Wenn Pferde Selbstmord begehen

„Ein kleiner buddhistischer Mönch sehnte sich danach, aus seiner Heimat auszuwandern, die keine andere war als Korea.“ So beginnt die dritte der drei Novellen, in der der Mönch dem Westen zuerst mithilfe klassischer Bildung – Kunst, Philosophie, Literatur – näherzukommen versucht, ehe ihm der Zufall in Gestalt eines französischen Fotografen und dessen Frau zu Hilfe kommt. Napoleon Chirac ist nach Korea gekommen, um ein Kunstprojekt fortzuführen, und wird vom kleinen Mönch in die Widersprüche Koreas eingeführt: „Hier in Korea wurde das Ewige durch das Flüchtige erzeugt, nicht durch Schwere. Und das Paradox breitete beider Gleichwertigkeit aus?“ Dem Franzosen kommt der böse Verdacht, dass der kleine Mönch sie in eine Parallelwelt entführt hat, in dem Sponge Bob später Ausdruck einer mittelalterlichen philosophischen Debatte ist und Pferde Tempel erklimmen, um sich zu Tode zu stürzen.
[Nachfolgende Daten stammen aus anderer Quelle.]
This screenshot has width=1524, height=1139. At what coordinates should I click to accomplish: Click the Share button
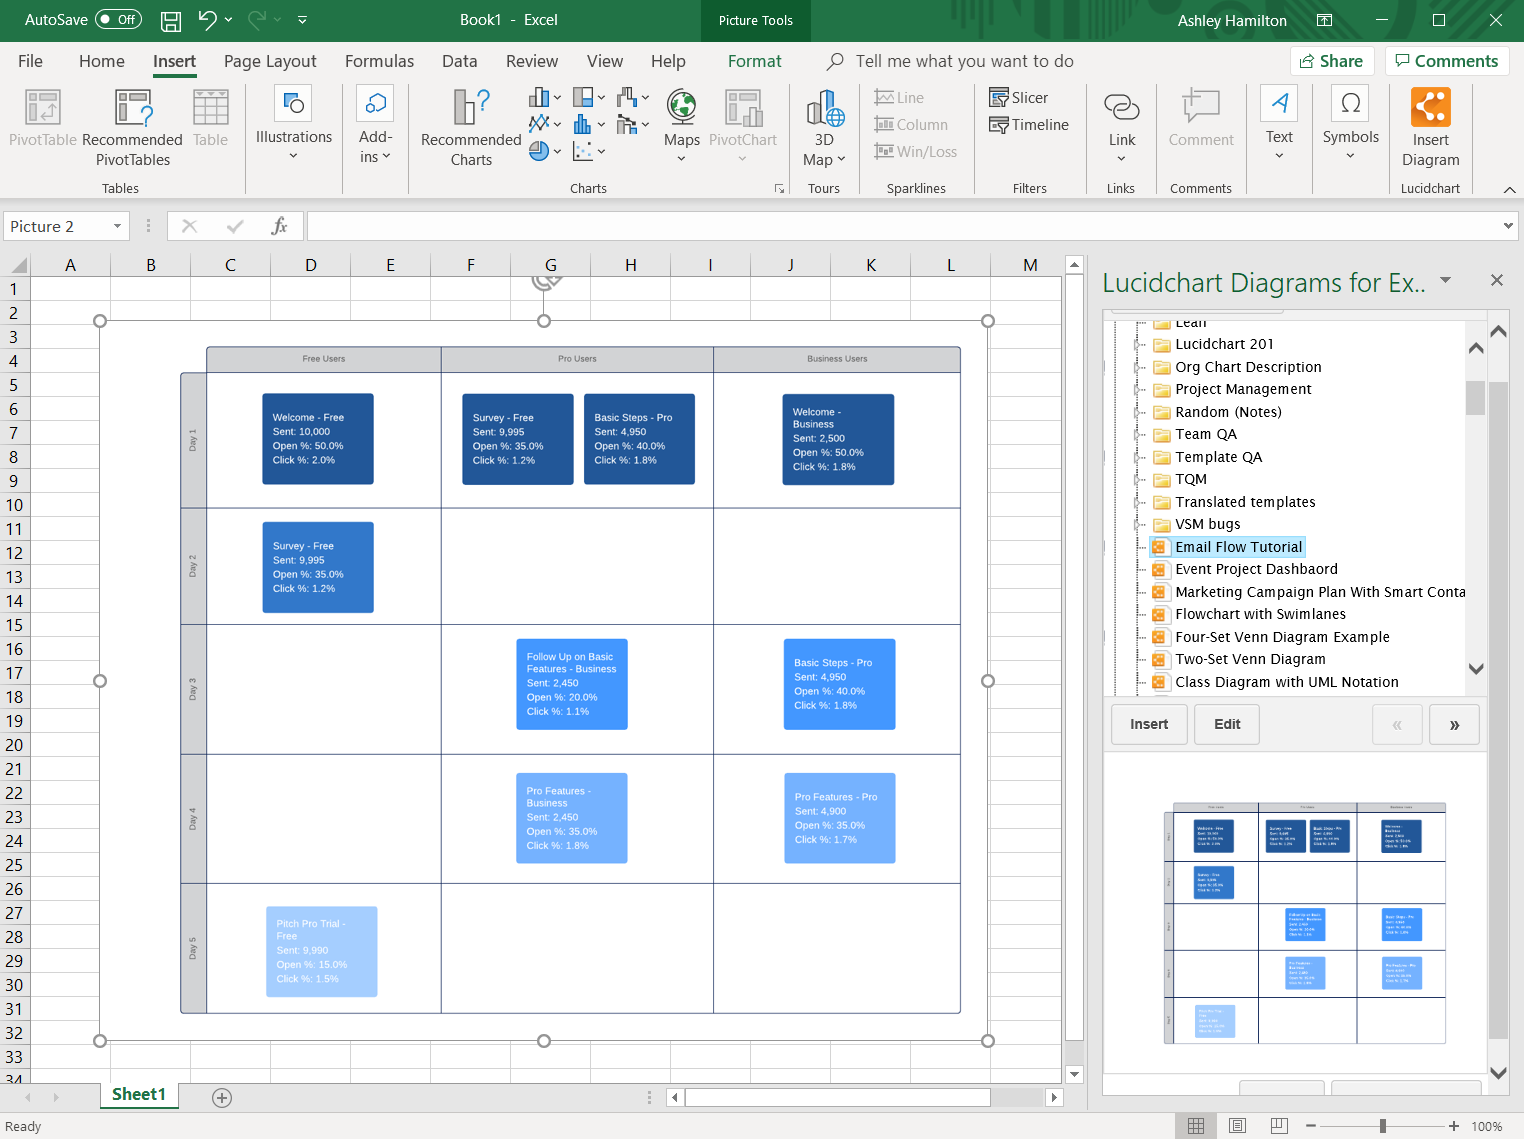1331,60
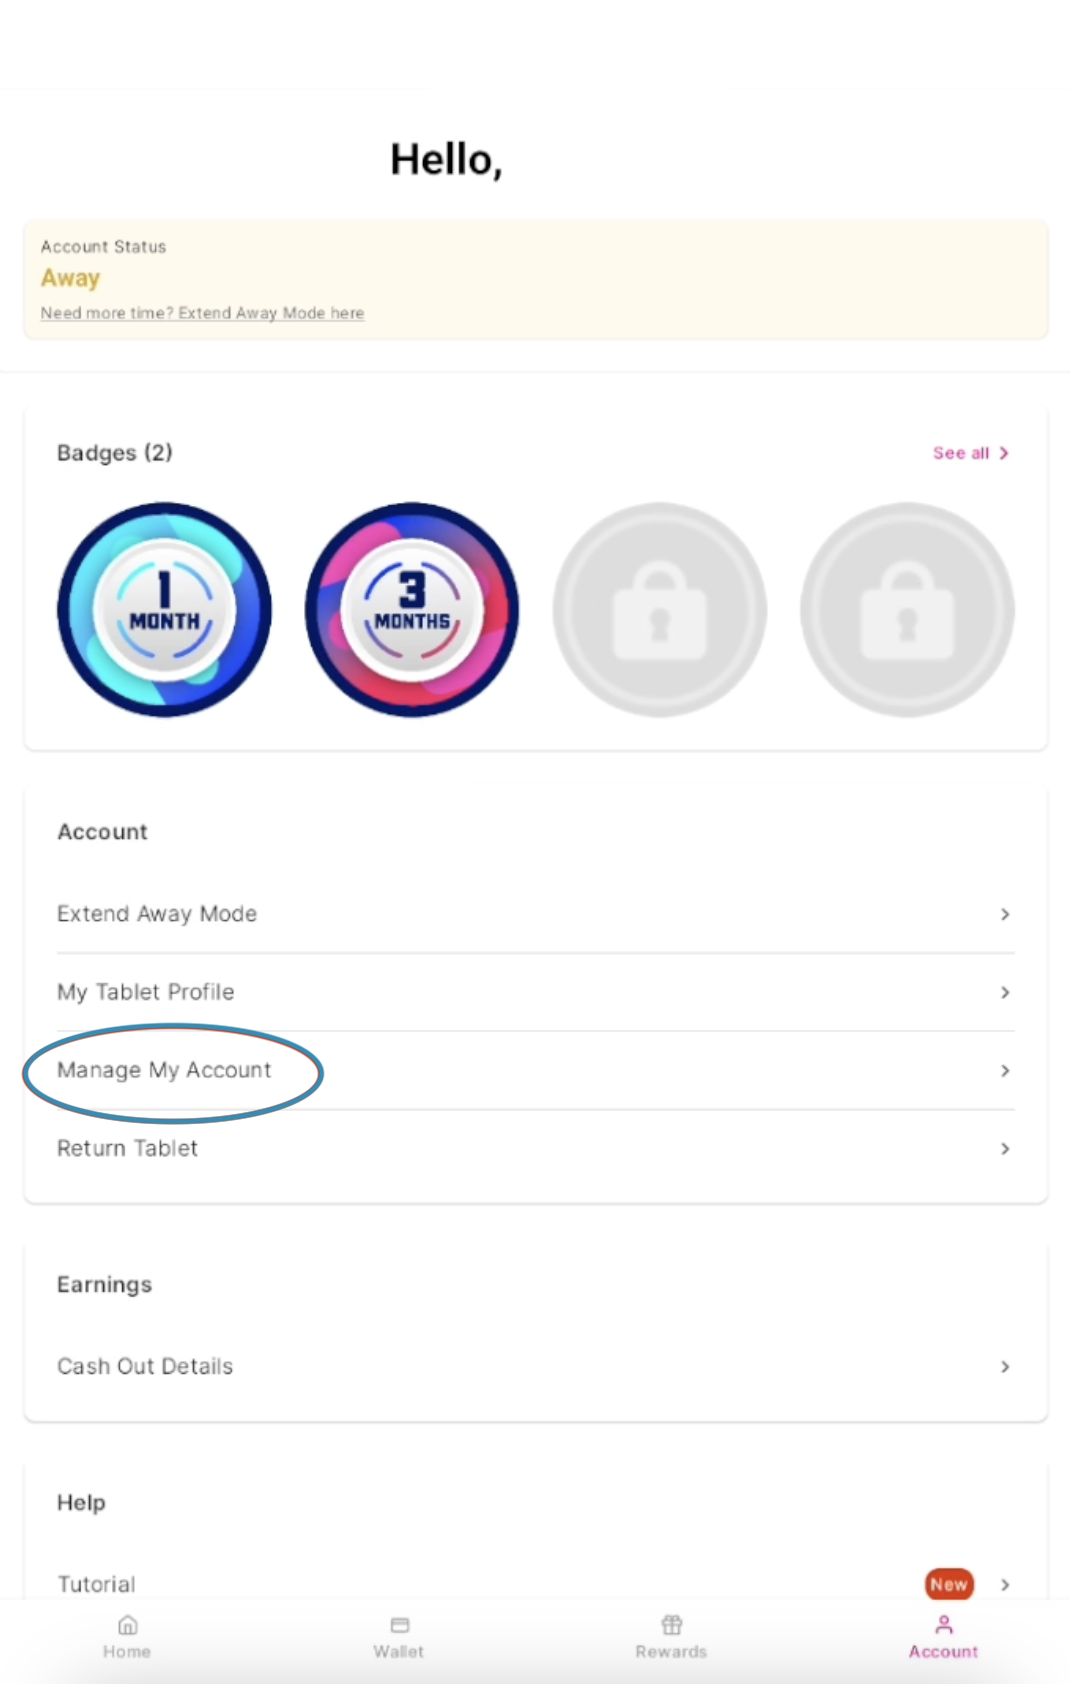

Gemeinsam haben die drei Novellen eine Perspektive von unten, einen radikalen Kinder- und Jugendlichenblick auf das Leben, der sich wunderbar eignet, die Erwachsenenwelt auszuhebeln und neue Sichtweisen zu etablieren. Aira liebt das Hakenschlagen, es sind die logischen Um- und Irrwege seines Erzählens, die mehr als fantastischen Plots und seine kunstreiche Sprache, die eine Mehrfachlektüre geradezu herausfordern und zu einem literarischen Genuss machen. ■

César Aira

Der Beweis / Wie ich Nonne wurde / Der kleine buddhistische Mönch

Alle drei Bände aus dem Spanischen von Klaus Laabs. 96 S. / 126S. / 96S., brosch., €20 / 22,60 / 20 (Matthes & Seitz Verlag, Berlin)

("Die Presse", Print-Ausgabe, 26.09.2015)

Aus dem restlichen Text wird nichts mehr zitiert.